Affiliations : Associate Professor (maître de conférences) at Scalab, Université de Lille, France
Journal reference: https://doi.org/10.1038/srep12934
Summary: Tell me the story of your life. You can probably narrate it quite coherently, even if it would take quite a while. Read this article to find out how individuals with schizophrenia’s autobiographical narratives might play into their identity disorder and memory coherence.
“Despite the “usual” voices, alien thoughts and paranoia, what scared me the most was a sense that I had lost myself, a constant feeling that my self no longer belonged to me. […] I feel that my real self has left me, seeping through the fog toward a separate reality, which engulfs and dissolves this selft. It has nothing to do with the suspicious thoughts or voices; it is purely a distorted state of being. The clinical symptoms come and go but this nothingness of the self is permanently there.” (Clara Kean, “Silencing the Self: Schizophrenia as a Self-disturbance – Schizophrenia Bulletin, 2009).
Background: Our sense of identity is rooted in autobiographical memory
Identity disorders are among the earliest descriptions of schizophrenia (Kraepelin, 1919) and are still considered central to schizophrenic symptomatology today. However, due to their heterogeneity and complexity, they remain poorly understood.
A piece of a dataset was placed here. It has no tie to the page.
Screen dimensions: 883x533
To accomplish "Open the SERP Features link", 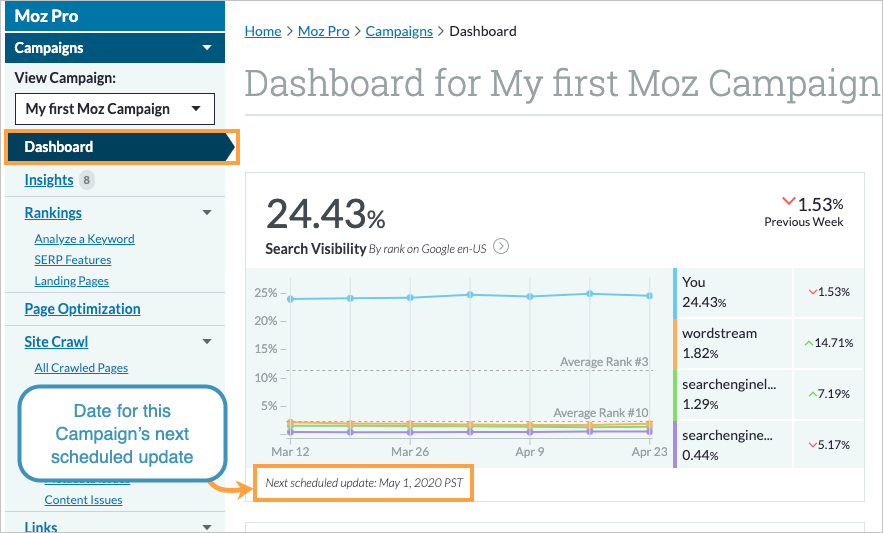I will coord(73,260).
Personal identity is rooted in our autobiographical memory -the ability to remember personally experienced events- which plays a fundamental role in the construction of a sense of identity and its maintenance over time (Conway & Pleydell-Pearce, 2000).
Methods: Life story to evaluate the sense of identity in schizophrenia through narrative coherence
In order to better understand identity disorders, we conducted a study focusing on the life story of people with schizophrenia (Allé et al., 2015). The life narrative, through its construction and narration, makes it possible to contextualize past personal events in the identity development of its narrator by creating a sense of coherence, unity and continuity through the passage of time. It corresponds to the most complex and integrated level of identity in autobiographical memory.
The experimental method we used (Köber et al., 2015) has made it possible to analyze the narrative coherence of these personal narratives on three levels: temporal, causal-motivational, and thematic. While temporal coherence makes it possible to account for the chronology of the narrator’s life story, causal-motivational coherence reflects identity development in its changes and evolution, and thematic coherence reflects identity in its stabilization.
Results: Alteration of motivational and thematic coherence in people suffering from schizophrenia
By comparing a group of 27 people suffering from schizophrenia with a control group (without any psychiatric or neurological disorder), our study showed that temporal coherence was weakly diminished while causal-motivational and thematic coherence were strongly altered in the narratives of people suffering from schizophrenia. These results reflect the difficulties of people suffering from schizophrenia to understand and explain how events experienced in the past have shaped their identity, and to integrate these events into a coherent narrative that accounts for the continuity of their identity despite the passage of time.
Our study showed that the difficulties highlighted in people suffering from schizophrenia were linked, on the one hand, to their executive deficit and, on the other hand, to their subjective feeling of personal coherence. This offers evidence that the alteration of narrative coherence in schizophrenia is linked to the patients’ cognitive disorders. Moreover, it is interesting to observe that the subjective feeling of coherence which is an indicator of health and wellbeing (Antonovsky, 1985), was strongly linked to the narrative coherence of the life story.
Take home message
The alteration of the narrative coherence of autobiographical narratives in schizophrenia could be one of the mechanisms behind these patients’ identity disorders in their narrative dimension. Numerous studies have highlighted the key role of autobiographical narrative coherence in maintaining or restoring mental health (Adler, 2012; Lodi-Smith et al., 2009). In light of the results of the present study, the deficient processes involved in the coherent construction of the autobiographical narrative could be the subject of targeted therapeutic interventions in order to help people suffering from schizophrenia to restore meaning to their life course and take a further step towards recovery (Koenig-Flahaut et al., 2012).